The island state has too few homegrown construction workers to handle the coming surge in government projects, so labor must be imported.

The Hawaii construction industry is in the early stages of a boom, which economists predict will be a big boost for the state’s struggling economy this year. But Hawaii doesn’t have the labor force to support that surge in construction, meaning the state will need to import workers, according to a leading economist.

The Senate Ways and Means Committee was briefed Tuesday on the state’s economic outlook, which was mixed. Chief State Economist Eugene Tian warned that places that send most of the tourists here including other states will likely see slower growth in their economies this year.

That likely means fewer tourists coming to Hawaii, and the University of Hawaii Economic Research Organization predicts tourism from Japan likely won’t fully recover to pre-pandemic levels for years to come. Meanwhile, the number of Hawaii home sales has plummeted as interest rates have risen.

Data from the University of Hawaii Research Organization shows a huge surge in construction activity is expected this year, led by federal spending on Pearl Harbor and other government projects. The sheer volume of the work will require the state to import labor. (Screenshot/2024)

The bright spot on the horizon for Hawaii is construction, but it won’t be driven by home building, said UHERO Executive Director Carl Bonham.

There are about $4 billion in government construction contracts planned at Pearl Harbor alone, he said. Federal funding will also flow into the state from the Infrastructure Investment and Jobs Act and the response to the deadly Maui wildfires. And the Honolulu rail project is expected to award a contract for the downtown portion of that project later this year.

“If we don’t have enough workers, some projects are going to get delayed, and costs are going to be higher.”

Carl Bonham of UHERO

UHERO’s projections have real visitor spending declining by about $1 billion this year, “but that’s completely made up for by construction activity,” Bonham said. Government construction here totals about $1.5 billion in a normal year, “and now we’re talking about $3 billion or $4 billion going forward,” he said.
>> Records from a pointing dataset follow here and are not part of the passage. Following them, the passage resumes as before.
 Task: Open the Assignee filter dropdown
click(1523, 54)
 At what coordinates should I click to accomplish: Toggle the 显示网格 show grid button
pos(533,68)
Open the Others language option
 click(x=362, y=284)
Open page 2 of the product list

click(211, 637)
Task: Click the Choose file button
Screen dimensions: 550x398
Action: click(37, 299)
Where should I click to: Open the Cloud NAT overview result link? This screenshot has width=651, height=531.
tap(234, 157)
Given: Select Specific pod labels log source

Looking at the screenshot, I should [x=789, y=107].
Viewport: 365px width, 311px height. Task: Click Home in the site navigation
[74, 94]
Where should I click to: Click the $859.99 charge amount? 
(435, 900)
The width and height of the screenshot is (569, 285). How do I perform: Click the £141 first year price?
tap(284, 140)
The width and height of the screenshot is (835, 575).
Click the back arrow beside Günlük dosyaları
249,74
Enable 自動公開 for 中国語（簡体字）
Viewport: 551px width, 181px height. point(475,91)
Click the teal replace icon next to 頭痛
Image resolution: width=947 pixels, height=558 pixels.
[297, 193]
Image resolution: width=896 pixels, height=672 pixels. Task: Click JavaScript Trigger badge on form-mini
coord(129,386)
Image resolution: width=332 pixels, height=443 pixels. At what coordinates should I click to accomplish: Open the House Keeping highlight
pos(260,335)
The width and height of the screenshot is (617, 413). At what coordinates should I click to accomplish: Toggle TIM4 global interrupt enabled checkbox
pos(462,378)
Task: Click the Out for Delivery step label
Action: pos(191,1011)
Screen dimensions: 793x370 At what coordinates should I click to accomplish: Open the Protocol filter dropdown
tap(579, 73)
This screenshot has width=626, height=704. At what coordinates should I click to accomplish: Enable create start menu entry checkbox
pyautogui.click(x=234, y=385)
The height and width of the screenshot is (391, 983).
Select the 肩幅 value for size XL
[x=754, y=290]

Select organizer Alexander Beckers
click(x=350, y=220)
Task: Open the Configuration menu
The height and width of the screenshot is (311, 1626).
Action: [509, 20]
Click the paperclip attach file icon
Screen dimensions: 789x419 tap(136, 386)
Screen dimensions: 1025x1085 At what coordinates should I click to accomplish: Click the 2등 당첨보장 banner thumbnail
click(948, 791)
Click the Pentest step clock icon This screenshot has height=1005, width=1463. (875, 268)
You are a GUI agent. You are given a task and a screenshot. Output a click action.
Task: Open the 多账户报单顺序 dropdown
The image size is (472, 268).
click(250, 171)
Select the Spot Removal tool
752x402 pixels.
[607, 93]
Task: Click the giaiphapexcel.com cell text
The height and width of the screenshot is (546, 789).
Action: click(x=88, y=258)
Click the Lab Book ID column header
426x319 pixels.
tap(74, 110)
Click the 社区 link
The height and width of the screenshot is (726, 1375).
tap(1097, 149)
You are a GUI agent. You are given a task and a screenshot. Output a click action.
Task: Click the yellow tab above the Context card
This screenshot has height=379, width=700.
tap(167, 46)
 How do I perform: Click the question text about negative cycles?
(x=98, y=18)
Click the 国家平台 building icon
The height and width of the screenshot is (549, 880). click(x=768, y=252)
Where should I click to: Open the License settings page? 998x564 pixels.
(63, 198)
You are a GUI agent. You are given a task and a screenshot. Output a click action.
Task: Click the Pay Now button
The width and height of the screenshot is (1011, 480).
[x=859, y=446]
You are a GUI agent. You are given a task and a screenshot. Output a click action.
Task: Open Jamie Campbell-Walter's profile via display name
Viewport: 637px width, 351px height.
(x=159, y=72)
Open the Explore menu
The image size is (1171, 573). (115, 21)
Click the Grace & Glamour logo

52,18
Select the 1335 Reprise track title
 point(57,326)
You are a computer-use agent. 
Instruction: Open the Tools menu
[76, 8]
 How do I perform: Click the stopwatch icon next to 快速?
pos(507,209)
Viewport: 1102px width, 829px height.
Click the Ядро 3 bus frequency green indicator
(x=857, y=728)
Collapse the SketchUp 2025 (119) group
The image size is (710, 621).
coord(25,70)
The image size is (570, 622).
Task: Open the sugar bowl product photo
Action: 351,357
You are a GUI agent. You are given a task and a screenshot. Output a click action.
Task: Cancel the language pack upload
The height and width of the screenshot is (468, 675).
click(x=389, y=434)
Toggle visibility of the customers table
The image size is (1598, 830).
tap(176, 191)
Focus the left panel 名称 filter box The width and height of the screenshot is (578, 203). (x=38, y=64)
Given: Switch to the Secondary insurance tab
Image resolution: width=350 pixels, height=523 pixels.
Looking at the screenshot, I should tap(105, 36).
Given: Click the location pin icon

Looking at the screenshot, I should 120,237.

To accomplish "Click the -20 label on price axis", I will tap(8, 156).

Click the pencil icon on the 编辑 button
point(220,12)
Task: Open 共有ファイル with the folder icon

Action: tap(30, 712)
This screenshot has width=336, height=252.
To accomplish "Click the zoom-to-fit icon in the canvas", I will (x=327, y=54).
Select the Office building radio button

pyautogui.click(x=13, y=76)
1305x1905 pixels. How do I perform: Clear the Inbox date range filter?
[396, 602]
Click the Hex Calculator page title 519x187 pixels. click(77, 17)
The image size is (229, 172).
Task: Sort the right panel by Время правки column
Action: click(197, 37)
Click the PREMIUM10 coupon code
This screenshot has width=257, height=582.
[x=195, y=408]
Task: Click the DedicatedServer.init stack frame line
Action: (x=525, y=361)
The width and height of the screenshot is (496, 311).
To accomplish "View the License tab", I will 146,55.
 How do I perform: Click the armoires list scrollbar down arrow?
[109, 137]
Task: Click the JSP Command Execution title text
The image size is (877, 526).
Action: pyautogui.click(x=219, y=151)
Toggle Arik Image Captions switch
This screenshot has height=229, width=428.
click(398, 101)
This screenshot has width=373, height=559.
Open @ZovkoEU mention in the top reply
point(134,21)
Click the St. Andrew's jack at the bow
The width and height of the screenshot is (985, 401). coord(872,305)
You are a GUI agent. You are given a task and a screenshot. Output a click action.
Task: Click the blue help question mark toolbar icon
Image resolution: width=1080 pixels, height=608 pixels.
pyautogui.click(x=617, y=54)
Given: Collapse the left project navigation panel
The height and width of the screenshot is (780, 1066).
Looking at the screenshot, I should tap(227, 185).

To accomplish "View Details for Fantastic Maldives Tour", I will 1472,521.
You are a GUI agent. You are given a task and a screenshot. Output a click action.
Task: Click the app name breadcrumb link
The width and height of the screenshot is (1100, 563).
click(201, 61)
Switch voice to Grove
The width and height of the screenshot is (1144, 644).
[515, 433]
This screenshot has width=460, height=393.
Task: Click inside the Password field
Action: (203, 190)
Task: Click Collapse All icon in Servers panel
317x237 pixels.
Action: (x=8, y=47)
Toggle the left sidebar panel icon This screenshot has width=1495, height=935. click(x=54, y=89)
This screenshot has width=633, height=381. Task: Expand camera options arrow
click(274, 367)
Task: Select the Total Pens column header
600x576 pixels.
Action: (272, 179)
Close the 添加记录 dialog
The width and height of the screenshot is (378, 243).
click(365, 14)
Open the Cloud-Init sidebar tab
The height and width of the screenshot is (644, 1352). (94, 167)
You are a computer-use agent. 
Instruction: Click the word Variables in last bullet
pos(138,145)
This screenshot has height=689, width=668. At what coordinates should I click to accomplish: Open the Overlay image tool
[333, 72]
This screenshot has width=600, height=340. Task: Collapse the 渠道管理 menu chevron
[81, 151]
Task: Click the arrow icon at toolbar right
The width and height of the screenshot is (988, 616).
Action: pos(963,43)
But Hawaii won’t be able to supply enough workers to handle all of that construction work, Bonham said.

UHERO Executive Director Carl Bonham says Hawaii will need to import labor to deal with an anticipated construction boom. (Screenshot/2023)

“Our labor force is declining, our population is continuing to decline, and so we have essentially recovered consistent with the size of our population and our labor force,” Bonham told the committee. “We’ve lost about 20,000 people from, say, 2018 to today. The labor force is down about 15,000 people.”

“You can’t hire people if they’re not there,” Bonham said. Tian projected slight increases in Hawaii’s population over the next two years, but Bonham and UHERO disagree. “Our view for 2023 and 2024 is continued population loss,” Bonham said.

Importing workers means that some of the benefits of federal spending on construction projects will leave the state in the form of wages to workers from other places, he said. But it also offers an opportunity for local workers to seek out training and apprenticeships to switch careers, Bonham said.

“It also means that if we don’t have enough workers, some projects are going to get delayed, and costs are going to be higher. So, it’s kind of a cautionary tale, but also an opportunity,” he said.